─── DOCUMENT TEXT
One of the most important pieces of an emulator is the simulation of the guest processor – it drives every other subsystem and is often the performance bottleneck. I’m going to spend a few posts looking into how to build a (hopefully) fast and portable PowerPC simulator.
At the highest level the emulator needs to be able to take the original PowerPC instructions and run them on the host processor. These instructions come in the form of a giant assembled binary instruction stream loaded into memory – there is no concept of ‘functions’ or ‘types’ and no flow control information. Somehow, they must be quickly translated into a form the host processor can understand, either one at a time or in batches. There are many techniques for doing this, some easy (and slow) and many hard (and fastish). I’ve learned through experience that that the first choice one makes is almost always the wrong one and a lot of iteration is required to get the right balance.
The techniques for doing this translation parallel the techniques used for systems programming. There’s usually a component that looks like an optimizing compiler, a linker, some sort of module format (even if just in-memory), and an ABI (application binary interface – a.k.a. calling convention). The tricky part is not figuring out how these components fit together but instead deciding how much effort to put into each one to get the right performance/compatibility trade off.
I recommend checking out Virtual Machines by James Smith and Ravi Nair for a much more in-depth overview of the field of machine emulation, but I’ll briefly discuss the major types used in console emulators below.
||BASIC, most older emulators
Interpreters are the simplest of the bunch. They are basically exactly what you would build if you coded up the algorithm describing how a processor works. Typically, they look like this:
- While running:
- Get the next instruction from the stream
- Decode the instruction
- Execute the instruction (maybe updating the address of the next instruction to execute)
There are bits that make this a bit more complex than this, but generally they are implementation details about the guest CPU (how does it handle jumping around, etc). Ignoring the code that actually executes each instruction, a typical interpreter can be just a few dozen lines of easy-to-read, easy-to-maintain code. That’s why when performance doesn’t matter you see people go with interpreters – no one wants to waste time building insanely complex systems when a simple one will work (or at least, they shouldn’t!).
Even when an interpreter isn’t fast enough to run the guest code at sufficient speeds there are still many advantages to use one. Mainly, due to the simplicity of the implementation, it’s often possible to ensure correctness without much trouble. A lot of emulation projects start of with interpreters just to ensure all the pieces are working and then later go back and add a more complex CPU core when things are all verified correct. Another great advantage is that it’s much easier to build debuggers and other analysis tools, as things like stepping and register inspection can be one or two lines in the main execution loop.
──────
─── DATA
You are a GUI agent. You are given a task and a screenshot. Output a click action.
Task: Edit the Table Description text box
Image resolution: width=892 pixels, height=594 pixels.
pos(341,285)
──────
# [WORK TO COMPLETE]
Answer these questions about the PowerPC emulation text:
1. What does the abbreviation ABI stand for?
2. Which book, and by which authors, is recommended for a more in-depth overview of machine emulation?
3. What three steps does a typical interpreter repeat while running?

# [SOLUTION TO THE EXERCISE]
1. Application binary interface.
2. Virtual Machines by James Smith and Ravi Nair.
3. Get the next instruction from the stream, decode the instruction, and execute the instruction.